= Beginning of Section =

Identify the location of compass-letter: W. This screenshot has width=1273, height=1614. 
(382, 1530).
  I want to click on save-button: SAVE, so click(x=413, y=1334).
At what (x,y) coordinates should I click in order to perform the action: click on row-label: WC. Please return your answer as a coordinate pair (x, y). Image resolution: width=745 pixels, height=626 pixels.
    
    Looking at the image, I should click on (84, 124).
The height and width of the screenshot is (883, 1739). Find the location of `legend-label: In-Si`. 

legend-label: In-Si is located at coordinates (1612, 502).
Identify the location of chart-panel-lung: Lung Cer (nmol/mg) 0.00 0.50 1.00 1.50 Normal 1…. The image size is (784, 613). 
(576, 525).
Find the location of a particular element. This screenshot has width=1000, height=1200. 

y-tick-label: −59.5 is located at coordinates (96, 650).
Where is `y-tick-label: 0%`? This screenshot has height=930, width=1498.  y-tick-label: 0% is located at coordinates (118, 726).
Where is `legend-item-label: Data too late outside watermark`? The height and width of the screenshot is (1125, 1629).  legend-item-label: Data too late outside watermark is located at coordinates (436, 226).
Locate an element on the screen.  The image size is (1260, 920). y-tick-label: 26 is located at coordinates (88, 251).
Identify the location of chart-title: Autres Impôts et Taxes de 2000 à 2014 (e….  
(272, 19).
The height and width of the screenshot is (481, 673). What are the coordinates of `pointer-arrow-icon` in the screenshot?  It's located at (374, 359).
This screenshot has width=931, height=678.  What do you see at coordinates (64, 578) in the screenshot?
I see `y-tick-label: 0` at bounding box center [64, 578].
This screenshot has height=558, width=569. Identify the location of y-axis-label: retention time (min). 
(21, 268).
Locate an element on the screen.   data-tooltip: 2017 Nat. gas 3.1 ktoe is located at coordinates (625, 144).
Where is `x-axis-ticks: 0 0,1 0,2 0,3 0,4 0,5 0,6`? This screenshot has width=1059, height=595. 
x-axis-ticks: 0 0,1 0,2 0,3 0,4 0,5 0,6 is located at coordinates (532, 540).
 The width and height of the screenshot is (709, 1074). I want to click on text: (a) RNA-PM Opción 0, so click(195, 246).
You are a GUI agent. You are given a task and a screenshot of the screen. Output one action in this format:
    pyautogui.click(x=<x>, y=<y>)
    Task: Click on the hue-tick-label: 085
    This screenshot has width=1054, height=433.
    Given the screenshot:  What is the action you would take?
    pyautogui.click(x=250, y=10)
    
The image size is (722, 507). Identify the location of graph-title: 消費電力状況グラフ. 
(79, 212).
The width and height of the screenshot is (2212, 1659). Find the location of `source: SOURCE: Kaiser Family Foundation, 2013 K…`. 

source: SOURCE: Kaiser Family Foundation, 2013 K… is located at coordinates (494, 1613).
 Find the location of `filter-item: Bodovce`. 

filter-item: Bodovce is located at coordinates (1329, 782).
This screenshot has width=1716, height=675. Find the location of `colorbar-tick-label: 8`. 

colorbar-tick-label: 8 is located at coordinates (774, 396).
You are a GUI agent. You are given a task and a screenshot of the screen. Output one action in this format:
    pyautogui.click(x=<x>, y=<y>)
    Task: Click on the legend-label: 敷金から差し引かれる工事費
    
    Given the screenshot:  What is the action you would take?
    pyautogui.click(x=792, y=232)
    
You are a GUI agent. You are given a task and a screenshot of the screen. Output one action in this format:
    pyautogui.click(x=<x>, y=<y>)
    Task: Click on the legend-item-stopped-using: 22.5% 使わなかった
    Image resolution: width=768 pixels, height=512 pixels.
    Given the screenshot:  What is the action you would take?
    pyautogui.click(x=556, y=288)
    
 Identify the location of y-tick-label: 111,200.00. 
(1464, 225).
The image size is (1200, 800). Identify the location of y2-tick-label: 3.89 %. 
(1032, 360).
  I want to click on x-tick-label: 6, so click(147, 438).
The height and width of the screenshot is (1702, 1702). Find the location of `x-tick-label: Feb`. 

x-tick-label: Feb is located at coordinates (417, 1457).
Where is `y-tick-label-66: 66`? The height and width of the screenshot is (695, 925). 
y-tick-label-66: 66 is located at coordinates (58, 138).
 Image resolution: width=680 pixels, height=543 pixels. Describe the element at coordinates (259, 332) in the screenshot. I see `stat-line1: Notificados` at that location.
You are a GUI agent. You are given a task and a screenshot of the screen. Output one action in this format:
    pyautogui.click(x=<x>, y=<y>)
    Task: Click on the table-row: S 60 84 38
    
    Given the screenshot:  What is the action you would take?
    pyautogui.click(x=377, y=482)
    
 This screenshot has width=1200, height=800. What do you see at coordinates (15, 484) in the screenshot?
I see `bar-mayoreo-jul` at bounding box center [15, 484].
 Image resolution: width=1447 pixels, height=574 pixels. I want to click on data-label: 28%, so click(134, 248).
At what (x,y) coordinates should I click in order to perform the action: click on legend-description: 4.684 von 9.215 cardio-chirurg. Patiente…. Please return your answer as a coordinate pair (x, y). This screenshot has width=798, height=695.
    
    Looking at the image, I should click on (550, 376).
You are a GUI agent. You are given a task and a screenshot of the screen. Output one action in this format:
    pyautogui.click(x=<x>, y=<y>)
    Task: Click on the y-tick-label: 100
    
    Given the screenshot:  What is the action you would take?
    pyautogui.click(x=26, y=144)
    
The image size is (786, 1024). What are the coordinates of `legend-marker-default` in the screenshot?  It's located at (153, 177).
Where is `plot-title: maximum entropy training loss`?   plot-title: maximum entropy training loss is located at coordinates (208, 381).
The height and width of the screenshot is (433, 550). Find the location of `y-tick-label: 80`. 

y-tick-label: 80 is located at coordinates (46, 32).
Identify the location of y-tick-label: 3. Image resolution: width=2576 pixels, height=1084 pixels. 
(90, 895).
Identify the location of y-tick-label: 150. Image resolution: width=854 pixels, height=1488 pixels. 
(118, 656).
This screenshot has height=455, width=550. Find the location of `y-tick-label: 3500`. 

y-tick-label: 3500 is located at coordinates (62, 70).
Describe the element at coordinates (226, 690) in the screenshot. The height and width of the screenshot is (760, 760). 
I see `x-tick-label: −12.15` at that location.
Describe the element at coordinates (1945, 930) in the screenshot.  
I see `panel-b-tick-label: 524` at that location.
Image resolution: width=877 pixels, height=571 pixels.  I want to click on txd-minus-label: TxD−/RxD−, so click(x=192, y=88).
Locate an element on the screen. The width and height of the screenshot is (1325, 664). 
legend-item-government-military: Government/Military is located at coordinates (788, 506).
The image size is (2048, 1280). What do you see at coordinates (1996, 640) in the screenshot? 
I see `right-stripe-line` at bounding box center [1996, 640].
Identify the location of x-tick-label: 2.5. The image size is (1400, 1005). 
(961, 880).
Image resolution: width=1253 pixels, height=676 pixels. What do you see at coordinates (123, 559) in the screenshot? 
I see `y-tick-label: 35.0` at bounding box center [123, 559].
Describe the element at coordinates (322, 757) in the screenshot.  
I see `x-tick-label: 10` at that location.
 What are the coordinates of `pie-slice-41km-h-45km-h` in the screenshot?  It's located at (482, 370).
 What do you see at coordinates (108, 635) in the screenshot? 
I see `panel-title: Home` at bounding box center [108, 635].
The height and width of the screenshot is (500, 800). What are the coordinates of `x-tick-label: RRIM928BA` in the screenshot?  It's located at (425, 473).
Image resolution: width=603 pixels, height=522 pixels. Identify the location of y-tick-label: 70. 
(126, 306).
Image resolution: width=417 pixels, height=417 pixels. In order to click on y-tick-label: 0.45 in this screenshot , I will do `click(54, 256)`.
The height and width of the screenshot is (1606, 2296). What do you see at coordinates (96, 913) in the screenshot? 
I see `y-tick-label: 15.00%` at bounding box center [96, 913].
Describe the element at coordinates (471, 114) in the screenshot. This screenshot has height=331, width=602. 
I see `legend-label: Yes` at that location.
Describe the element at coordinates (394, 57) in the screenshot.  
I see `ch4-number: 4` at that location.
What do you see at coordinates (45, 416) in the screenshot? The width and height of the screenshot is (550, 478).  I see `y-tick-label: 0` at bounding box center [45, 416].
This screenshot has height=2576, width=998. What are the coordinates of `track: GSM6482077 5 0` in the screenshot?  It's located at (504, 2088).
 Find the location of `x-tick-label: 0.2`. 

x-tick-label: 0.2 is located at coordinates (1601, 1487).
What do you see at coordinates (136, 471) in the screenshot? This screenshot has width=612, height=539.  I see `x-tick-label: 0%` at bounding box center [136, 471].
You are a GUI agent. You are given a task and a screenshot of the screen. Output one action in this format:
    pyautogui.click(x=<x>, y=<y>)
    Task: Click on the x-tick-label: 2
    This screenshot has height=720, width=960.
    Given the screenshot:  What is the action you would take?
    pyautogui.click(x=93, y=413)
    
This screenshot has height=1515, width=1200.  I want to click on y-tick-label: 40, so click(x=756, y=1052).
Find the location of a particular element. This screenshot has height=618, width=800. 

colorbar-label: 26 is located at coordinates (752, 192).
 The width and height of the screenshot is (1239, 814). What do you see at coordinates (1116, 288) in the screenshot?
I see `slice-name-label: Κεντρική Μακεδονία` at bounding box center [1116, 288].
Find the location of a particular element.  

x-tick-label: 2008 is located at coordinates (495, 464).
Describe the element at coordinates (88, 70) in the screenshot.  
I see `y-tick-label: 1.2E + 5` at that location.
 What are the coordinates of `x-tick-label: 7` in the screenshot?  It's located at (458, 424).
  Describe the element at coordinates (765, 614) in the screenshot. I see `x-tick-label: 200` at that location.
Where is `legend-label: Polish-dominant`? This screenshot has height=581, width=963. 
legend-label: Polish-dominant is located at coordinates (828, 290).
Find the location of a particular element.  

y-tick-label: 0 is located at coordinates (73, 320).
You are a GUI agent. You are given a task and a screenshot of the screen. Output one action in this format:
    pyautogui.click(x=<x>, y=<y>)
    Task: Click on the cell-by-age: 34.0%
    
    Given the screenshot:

= End of Section =

TASK GOAL: Tally the lines of the records that contain the string "return", treating uppercase and lowercase as distinct. Reply with the number alone.

SOLVED PROBLEM: 2